An American Middle Schooler, Orphaned by Deportation

Originally published by the NY Times

fter color-guard practice one fall Wednesday, Fanny’s coach caught her in the parking lot getting into an Uber and wanted to know why. Fanny was still in seventh grade, a cadet on the junior team, and in the Atlanta suburb where she had spent her whole life, parents, not taxis, usually waited in the school parking lot. Coach Stephanie was concerned that a stranger was picking up a 13-year-old, but Fanny didn’t feel like explaining that she rode with strangers all the time now, or that “home” was with people who, until recently, had more or less been strangers, too. Her mother had been gone for months. Her father hadn’t been around for years. Her 22-year-old brother lived a 45-minute drive away.

“It’s fine,” Fanny said. “My brother’s tracking me on his phone, see?” She held up her iPhone. “Don’t worry,” she kept saying, and Stephanie relented, telling Fanny to text when she got home.

Fanny had practice in the local high school’s band room twice a week and competitions every few Saturdays. Sometimes she skipped when she was feeling sick or sad, but other days she wouldn’t stop rehearsing even after she got back to the quiet neighborhood where she now lived, casting her green flag up toward the yellow streetlights in the dark. In color guard, time moved in orderly counts of eight. You couldn’t stop and think; there was always a next count, a next step to get to. One, two, three, four, five, six, seven, eight, Fanny whispered.

The sounds of practice shushed all thought: the artificial swish of bare feet on floor mats, the swoop of flags shearing the air, the clatter of wooden rifles hitting the ground. “Can I get a whoop-whoop?” Stephanie called out every few minutes. “Whoop-whoop!” the girls chanted back. All through their routine — more modern dance than military, set to Demi Lovato’s “Warrior” — Fanny kept count under her breath. Stephanie wanted her middle school cadets to channel the emotion of the music. “Think of a sad, hard moment in your life, like a problem with your friend, or a hard math test,” Stephanie called out as they warmed up at one practice. Fanny listened, hands on hips, nodding slightly. “I want you to think you’re a warrior,” Stephanie went on. “Think of that superhero in your mind.”

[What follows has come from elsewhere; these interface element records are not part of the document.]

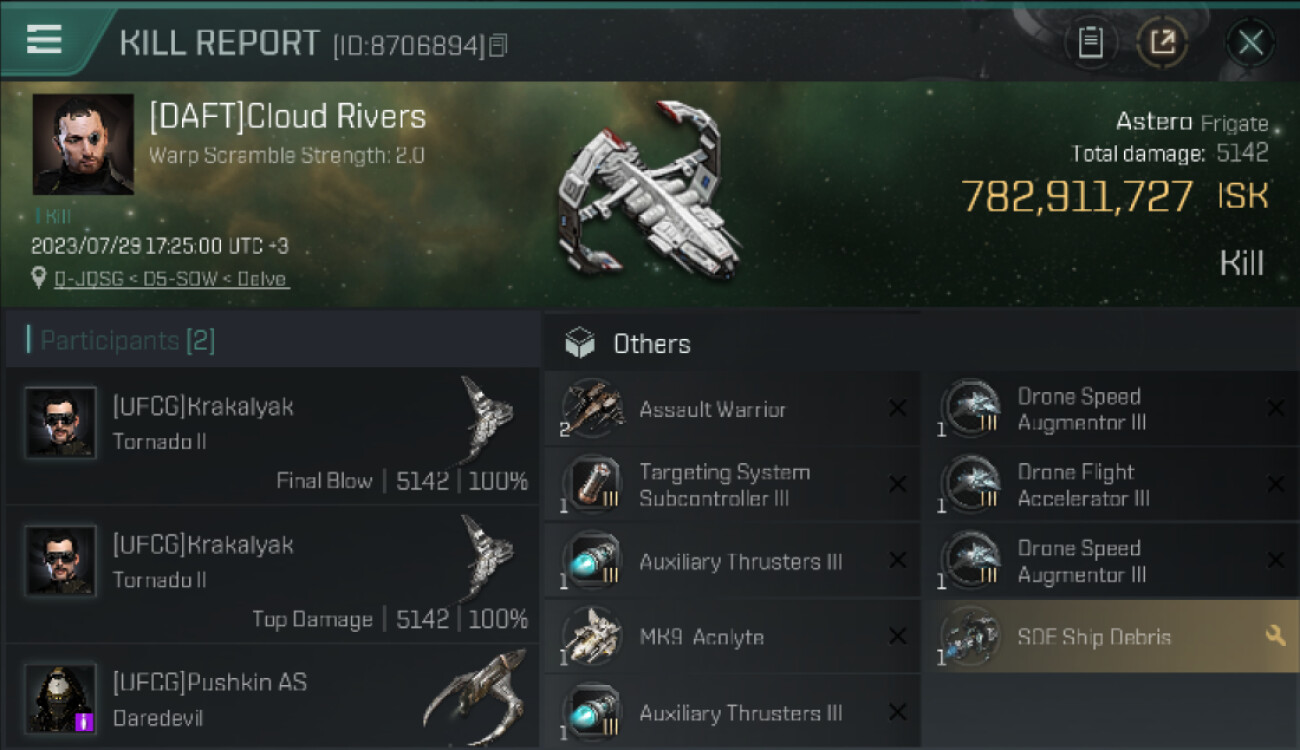The image size is (1300, 750).
Task: Open the hamburger menu
Action: tap(44, 40)
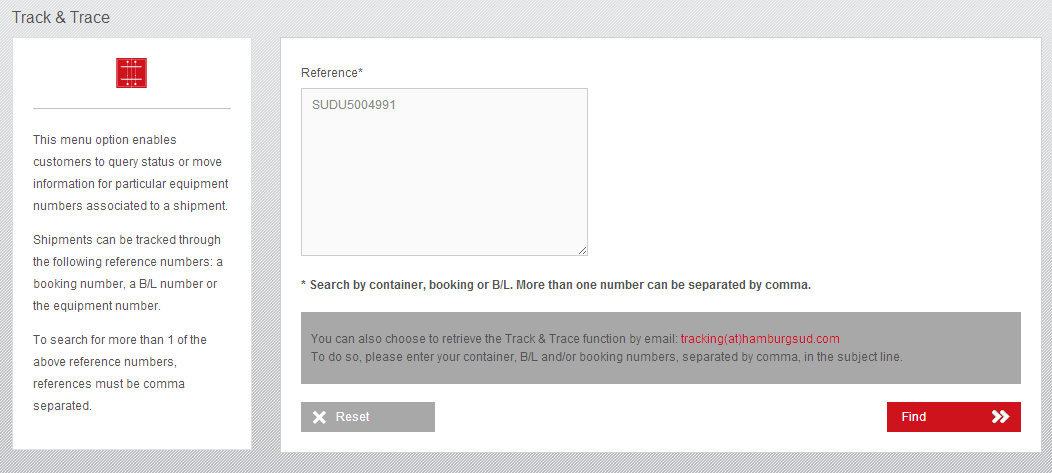
Task: Clear the form with the Reset button
Action: tap(368, 417)
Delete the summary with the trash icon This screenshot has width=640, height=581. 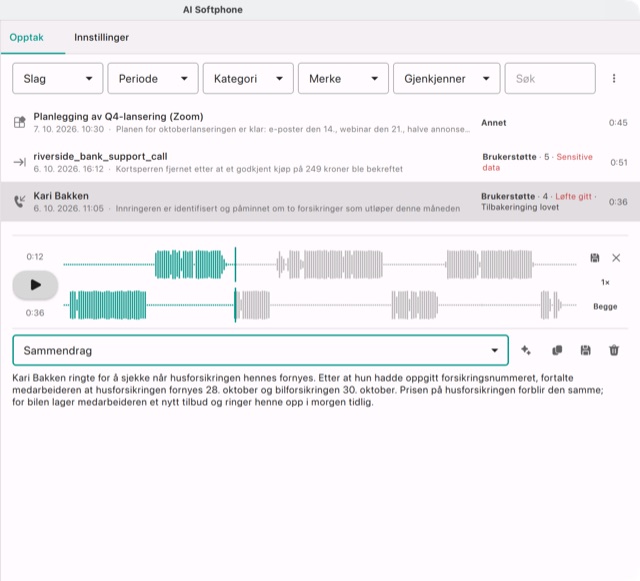[614, 350]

Fanny had wanted to be a captain, but she never told Stephanie, and two other girls were chosen instead. Still, she couldn’t help taking charge now and then, demonstrating a tricky move to some of the more timid-looking girls, pointing out corners that needed unwrinkling when it was time to roll up the vast floor mat at the end of practice. As Stephanie issued instructions for their next competition — call times, eye-shadow color, topknots, hair spray — Fanny interjected with some practical footnotes, confirming that they had to show up at 6:45 a.m. and dispensing tips for cleaning newly pierced ears. Then Stephanie handed out invoices to the girls who still owed money for the program, and Fanny fell silent as she looked hers over. “Oh, wow,” she said. “Oh, wow.”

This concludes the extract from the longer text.